Thursday, October 22

A Storied Tradition

Random Memorandum™ to the legion of storytelling giants in the business formerly known as Advertising, which is to say, Content Marketing: Stories are unique to human beings and have been passed down since prehistoric times, when citizen artisans self-published memoirs on the stone walls of their modest cave bungalows. In the Internet era, as I understand it, the "stories" people want to cuddle up with and read in a comfortable chair are the ones you tell on behalf of the soapy suds or sodie pop companies who pay you to tell them. You are no hawker of wares, however; no mere copywriter of tiresome features and benefits. You are a yarn-spinner nonpareil! A bonafide, business card-carrying "Teller Of Tall Tales™" in the tradition of the greats. Consider this brief list whose ranks you join and in some cases supersede: William Shakespeare was a storyteller. Charles Dickens was a storyteller. Jane Austen was a storyteller. The Bronte triplets were storytellers. William Faulkner was a bloody storyteller. Mark Twain was a muddy storyteller. F. Scott Fitzgerald, DHL® Lawrence and Earnest Hemingway were storytellers. Joseph Conrad and Patrick Conroy were storytellers. Kirk Vonnegut, Virginia Woolf and Thomas "Tom" Wolfe were all storytellers. Who else? Agatha Christie and Harper Lee Childs were storytellers. Edgar Alan Poe, Brahm Stoker and Mary Shelley were storytellers. Leo Tolstoy and that Solzhenitsyn prisoner fellow were both storytellers. Some Guy named de Maupassant was a storyteller.
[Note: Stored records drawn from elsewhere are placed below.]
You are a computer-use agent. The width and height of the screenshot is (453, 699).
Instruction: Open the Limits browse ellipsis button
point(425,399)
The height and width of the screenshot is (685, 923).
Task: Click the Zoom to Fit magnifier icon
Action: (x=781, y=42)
Celebrated candymaker O. Henry set the chocolatine nougat bar high for his storyteller endeavors, as did Henry James, James Baldwin and Alex Haley. Epic, dream-weaving storytellers, all! So raise your head and pen high, sir or madam! Spiller of ink, tugger of purse-if-not-heart-strings and generator of colorful, carefully vetted brand content! You are a storyteller. A scene-setting, character-counting Citizen Storyteller™! It says so right there on your SlinkedIn™ page!